About neuromyelitis optica spectrum disorder (NMOSD)
NMOSD is an autoimmune disease of the central nervous system characterized by inflammatory lesions in the optic nerves and spinal cord, and cause continual and significant decrease in quality of life due to permanent neurologic disorders Patients with NMOSD frequently experience a relapsing disease course with repeated attacks leading to accumulating neurological damage and disability. Symptoms may include visual impairment, motor disability, and loss of quality of life. In some cases, attacks of NMOSD result in death. Aquaporin-4 antibodies (AQP4-IgG), pathogenic antibodies, are detected in at least two-thirds of NMOSD patients. AQP4-IgG is known to target and damage a specific central nervous cell type called astrocytes, resulting in inflammatory lesions of the optic nerve(s), spinal cord and brain 1-4. The inflammatory cytokine IL-6 is now emerging as an important factor in NMOSD pathogenesis 5-9.
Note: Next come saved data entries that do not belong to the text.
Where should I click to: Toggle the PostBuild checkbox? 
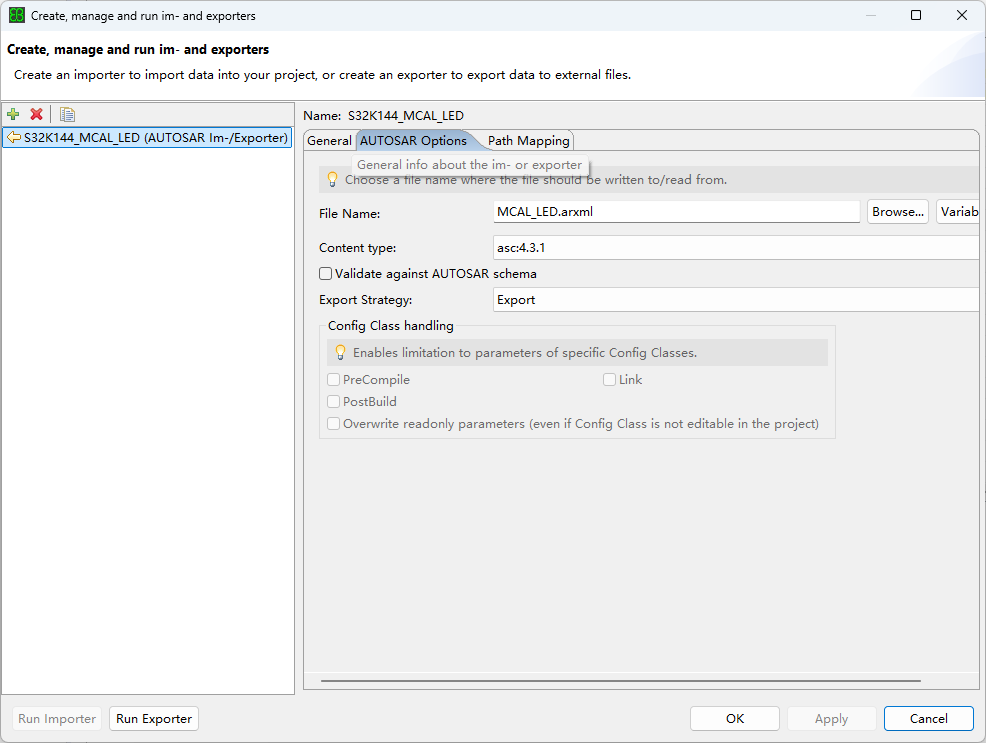tap(334, 402)
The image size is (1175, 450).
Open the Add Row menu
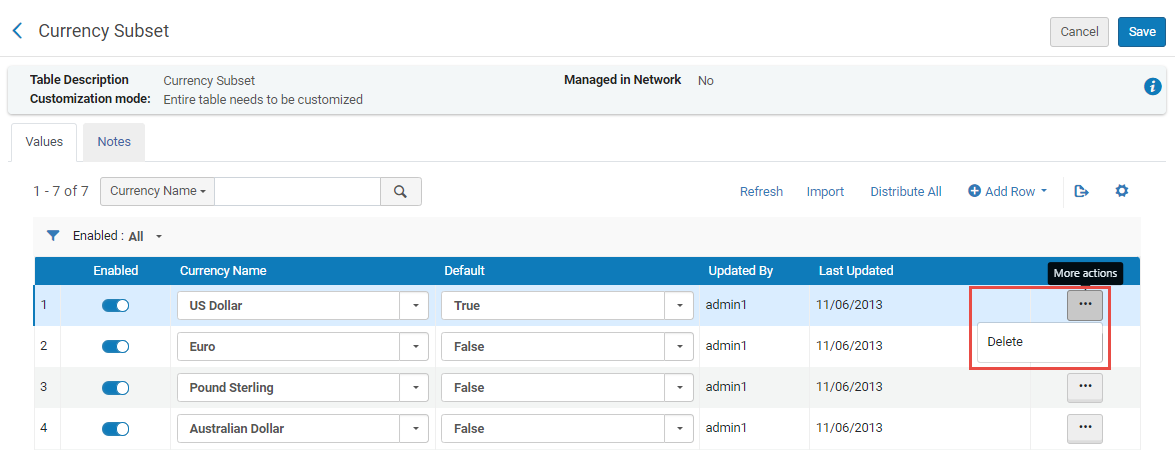pyautogui.click(x=1008, y=192)
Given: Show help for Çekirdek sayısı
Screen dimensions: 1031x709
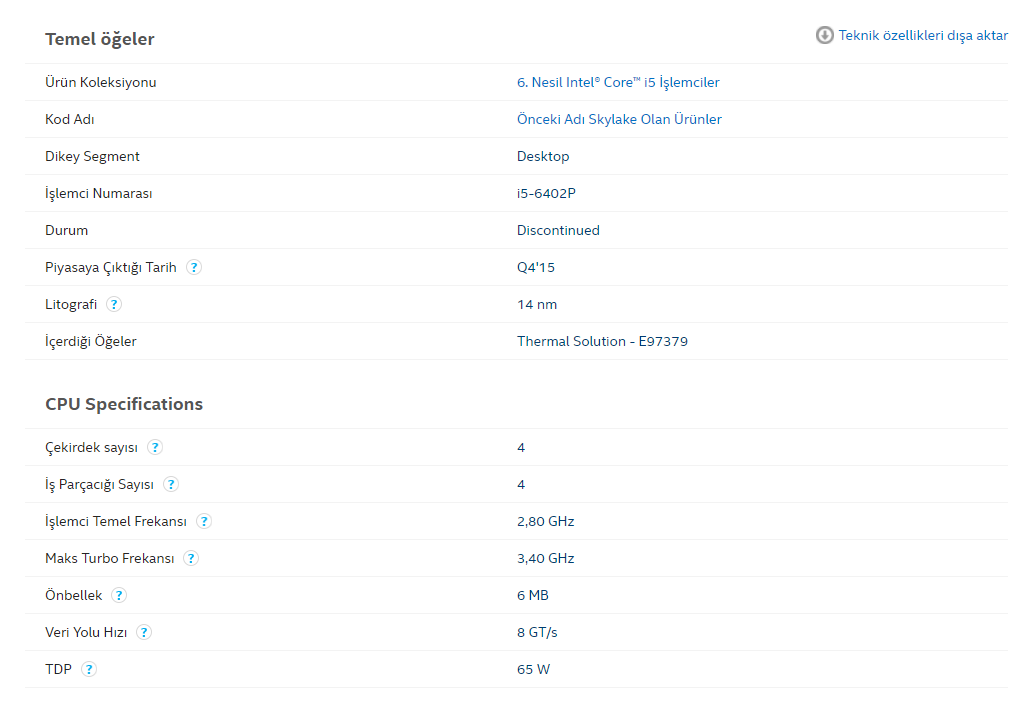Looking at the screenshot, I should (155, 447).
Diagnostic criteria introduced in 2006 for NMO were characterized by inflammation of the optic nerve (optic neuritis) and the spinal cord (myelitis). These were revised in 2007 with the definition of NMOSD, proposed for diseases with either optic neuritis or myelitis. In 2015, the definition of NMOSD further revised to include a broader spectrum of disease. The diagnostic term NMOSD is now widely used 10.
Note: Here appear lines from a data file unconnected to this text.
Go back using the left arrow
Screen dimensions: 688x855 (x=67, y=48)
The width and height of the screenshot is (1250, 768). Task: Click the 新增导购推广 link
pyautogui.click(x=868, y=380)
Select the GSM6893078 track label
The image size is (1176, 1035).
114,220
Satralizumab, created by Chugai, is an anti-IL-6 receptor recycling antibody. The drug is expected to suppress relapse of NMOSD by inhibiting IL-6 signal transduction which is deeply related to the pathology. In two global phase III clinical studies in NMO and NMOSD patients, the primary endpoint was achieved with satralizumab either as an add-on therapy to baseline immunosuppressant treatment (NCT02028884) or as monotherapy (NCT02073279). These studies represent one of the largest clinical trial programs undertaken for this rare disease. Satralizumab is designated as an orphan drug for the treatment of NMO and NMOSD in Japan, and for the treatment of the same disease group in Europe and the U.S. In addition, it has been granted Breakthrough Therapy Designation by the U.S. Food and Drug Administration in December 2018. The application was accepted for review by EMA and FDA, and filed to MHLW in 2019.
1. Jarius S, Ruprecht K, Wildemann B et al. Contrasting disease patterns in seropositive and seronegative neuromyelitis optica: A multicentre study of 175 patients. J Neuroinflammation 2012;9:14.
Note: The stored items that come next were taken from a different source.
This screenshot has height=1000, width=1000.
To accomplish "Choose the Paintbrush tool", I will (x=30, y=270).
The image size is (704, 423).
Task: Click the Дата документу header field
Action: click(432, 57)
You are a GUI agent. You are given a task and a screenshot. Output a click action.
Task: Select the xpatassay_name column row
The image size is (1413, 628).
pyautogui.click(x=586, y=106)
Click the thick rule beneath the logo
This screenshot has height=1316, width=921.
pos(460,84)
2. Lennon VA, Wingerchuk DM, Kryzer TJ et al. A serum autoantibody marker of neuromyelitis optica: distinction from multiple sclerosis. Lancet 2004;364:2106-12.
3. Marignier R, Bernard-Valnet R, Giraudon P et al. Aquaporin-4 antibody-negative neuromyelitis optica: Distinct assay sensitivity-dependent entity. Neurology 2013;80:2194-200.
4. Takahashi T, Fujihara K, Nakashima I et al. Anti-aquaporin-4 antibody is involved in the pathogenesis of NMO: a study on antibody titre. Brain 2007;130:1235-43.
5. Chihara N, Aranami T, Sato W et al. Interleukin 6 signaling promotes anti-aquaporin 4 autoantibody production from plasmablasts in neuromyelitis optica. Proc Natl Acad Sci USA 2011;108:3701-6.
6. Kimura A, Kishimoto T. IL-6: regulator of Treg/Th17 balance. Eur J Immunol 2010;40:1830-5.
7. Lin J, Li X, Xia J. Th17 cells in neuromyelitis optica spectrum disorder: a review. Int J Neurosci2016;126:1051-60.
8. Takeshita Y, Obermeier B, Cotleur AC, et al. Effects of neuromyelitis optica-IgG at the blood-brain barrier in vitro. Neurol Neuroimmunol Neuroinflamm. 2016;4(1):e311.
9. Obermeier B, Daneman R, Ransohoff RM. Development, maintenance and disruption of the blood-brain barrier. Nat Med 2013;19:1584-96.
10. Wingerchuk DM, Banwell B, Bennett JL et al. International consensus diagnostic criteria for neuromyelitis optica spectrum disorders. Neurology 2015;85:177-89.